WinLychee · 2 years ago
Never forget https://news.ycombinator.com/item?id=8863

> 1. For a Linux user, you can already build such a system yourself quite trivially by getting an FTP account, mounting it locally with curlftpfs, and then using SVN or CVS on the mounted filesystem. From Windows or Mac, this FTP account could be accessed through built-in software.

That said, right now the industry is going through some turmoil. We're coming off the high of low interest rates, and it's turning into a mighty hangover. Plus, we're trying to automate ourselves away with AI, and (working in) tech just isn't fun with Scrum/Agile/Meetings/Sprints/Bluh.

dang · 2 years ago
That comment has been unfairly misinterpreted and did not deserve to turn into a meme of dismissal.
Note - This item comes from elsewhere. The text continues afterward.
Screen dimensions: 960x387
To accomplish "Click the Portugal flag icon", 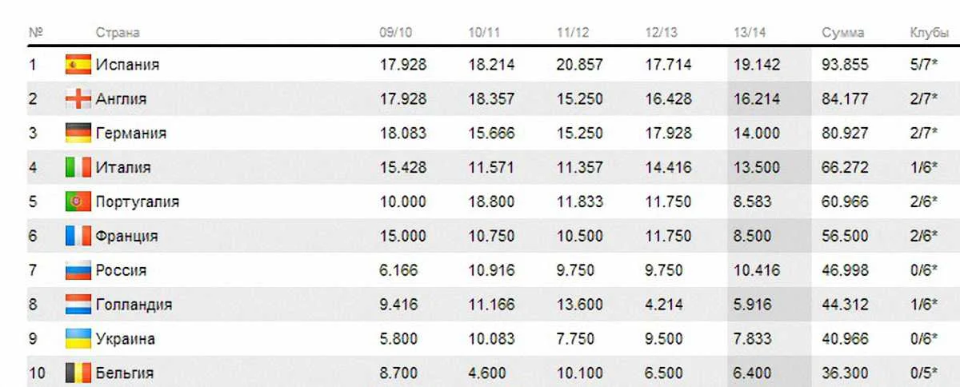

BrandonM was sincerely trying to help Drew with his YC application (that's what "app" meant on HN in 2007), and if you read the rest you can see that they had quite a nice exchange.
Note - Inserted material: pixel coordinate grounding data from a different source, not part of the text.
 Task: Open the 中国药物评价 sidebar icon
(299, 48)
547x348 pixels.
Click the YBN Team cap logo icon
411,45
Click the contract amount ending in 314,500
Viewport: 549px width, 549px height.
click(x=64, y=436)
It's a hobbyhorse but I'm on a mission about this:

https://hn.algolia.com/?dateRange=all&page=0&prefix=true&que...

WinLychee · 2 years ago
That's helpful context, thanks. Unfortunately I cannot edit my original comment, but good to know.
codingdave · 2 years ago
I don't think the level of cynicism has changed - there has always been a strong critical take on pretty much everything here. But I do agree that the tone of it has changed. It used to be more constructive and now people are more snarky.

But the tone ebbs and flows over time, too. Eventually the community moderation gets the point across via downvoting pointless or rude snark and flagging people who are outright toxic, and we get back to the norm.

Give it time.

h2odragon · 2 years ago
no one ever called HN "a bunch of know-it all bro-grammers who hate everything" before recently?

In the past part of that perception has been a difference in social standards, I think. Here we get people who can be enthusiastically adoring of an idea and doing their best to offer their ideas to improve it: and others (including the person they're trying to communicate with) may take it as unalloyed negative criticism.

Part of is may be the twitter September people too. Its always the n00bs, after all. Everything was so much better before they showed up.

barrysteve · 2 years ago
It is happening everywhere. Men are taking the narrowing of life's options, hard.

It's much more profitable for your average joe to adopt a cynical 'lie flat' attitude and then not show up until someone pays you.

Broken promises does this to people. The traditional structures don't have this problem, militaries can turn the majority of joes into soldiers.

It's regular society that has fostered the environment where malaise is comfortable and profit is meaningless. The wind has been sucked out of the country into code, and you get energy deficits in the populace. Who made programmers the jailer of their own soul? Who made men subservient to machines?